Jun 11 2024


Category: Hacking,Risk Assessmentdisc7 @ 8:24 am

A significant security vulnerability has been discovered by Tenable Research that affects Azure customers relying on Service Tags for their firewall rules. This vulnerability allows attackers to bypass Azure firewall rules, posing a substantial risk to organizations using these configurations. Here’s an in-depth look at the vulnerability, how it can be exploited, and crucial defensive measures to mitigate the risk.

Azure Security


Tenable Research initially uncovered the vulnerability within Azure Application Insights, a service designed to monitor and analyze web applications’ performance and availability. The Availability Tests feature of Azure Application Insights, intended to check the accessibility and performance of applications, was found to be susceptible to abuse. Users can control server-side requests in these tests, including adding custom headers and changing HTTP methods. This control can be exploited by attackers to forge requests from trusted services, mimicking a server-side request forgery (SSRF) attack.
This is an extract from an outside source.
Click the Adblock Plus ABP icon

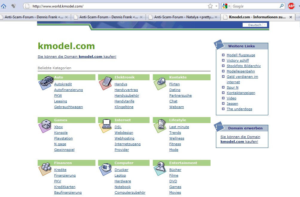click(x=291, y=6)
Upon further investigation, Tenable Research found that the vulnerability extends beyond Azure Application Insights to more than 10 other Azure services. These include:

  • Azure DevOps
  • Azure Machine Learning
  • Azure Logic Apps
  • Azure Container Registry
  • Azure Load Testing
  • Azure API Management
  • Azure Data Factory
  • Azure Action Group
  • Azure AI Video Indexer
  • Azure Chaos Studio

Each of these services allows users to control server-side requests and has an associated Service Tag, creating potential security risks if not properly mitigated.
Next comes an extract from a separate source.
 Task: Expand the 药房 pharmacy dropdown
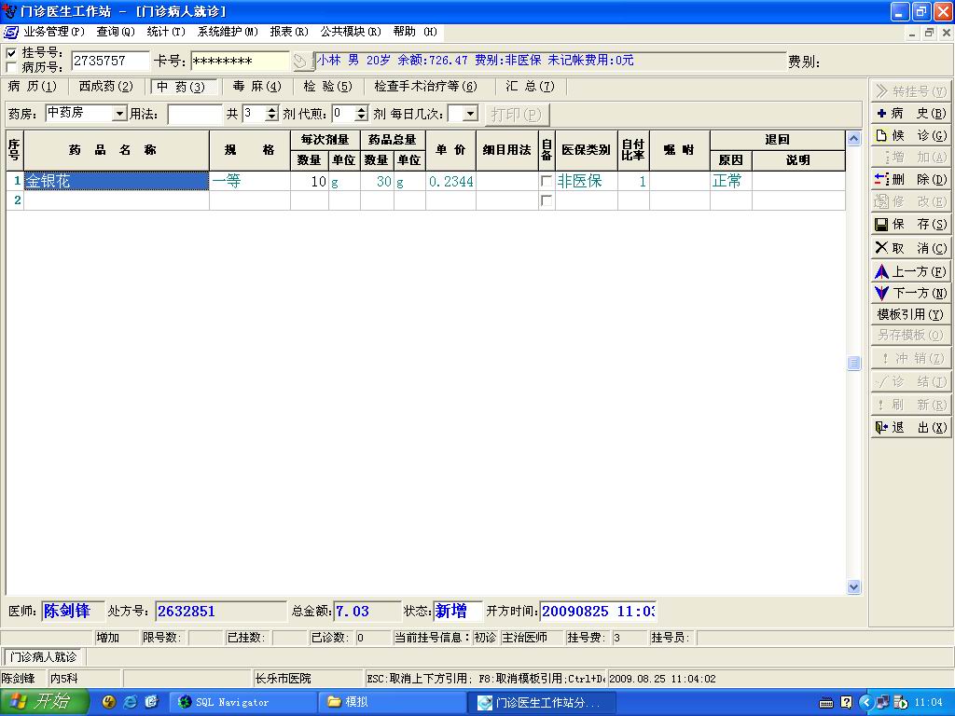(119, 114)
Attackers can exploit the vulnerability in Azure Service Tags by abusing the Availability Tests feature in Azure Application Insights. Below are detailed steps and examples to illustrate how an attacker can exploit this vulnerability:

1. Setting Up the Availability Test:

  • Example Scenario: An attacker identifies an internal web service within a victim’s Azure environment that is protected by a firewall rule allowing traffic only from Azure Application Insights.
  • Action: The attacker sets up an Availability Test in Azure Application Insights, configuring it to target the internal web service.
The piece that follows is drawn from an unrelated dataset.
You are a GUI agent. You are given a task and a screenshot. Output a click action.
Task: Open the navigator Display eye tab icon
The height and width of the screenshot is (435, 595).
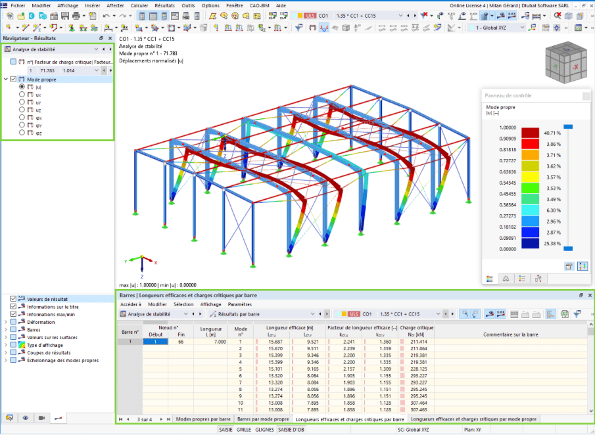tap(26, 417)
2. Customizing the Request:

  • Manipulating Headers: The attacker customizes the HTTP request headers to include authorization tokens or other headers that may be expected by the target service.
  • Changing HTTP Methods: The attacker can change the HTTP method (e.g., from GET to POST) to perform actions such as submitting data or invoking actions on the target service.
  • Example Customization: The attacker configures the test to send a POST request with a custom header “Authorization: Bearer <malicious-token>”.

3. Sending the Malicious Request:

  • Firewall Bypass: The crafted request is sent through the Availability Test. Since it originates from a trusted Azure service (Application Insights), it bypasses the firewall rules based on Service Tags.
  • Example Attack: The Availability Test sends the POST request with the custom header to the internal web service, which processes the request as if it were from a legitimate source.

4. Accessing Internal Resources:

  • Unauthorized Access: The attacker now has access to internal APIs, databases, or other services that were protected by the firewall.
  • Exfiltration and Manipulation: The attacker can exfiltrate sensitive data, manipulate internal resources, or use the access to launch further attacks.
  • Example Impact: The attacker retrieves confidential data from an internal API or modifies configuration settings in an internal service.


Scenario: An organization uses Azure Application Insights to monitor an internal financial service. The service is protected by a firewall rule that allows access only from the ApplicationInsightsAvailability Service Tag.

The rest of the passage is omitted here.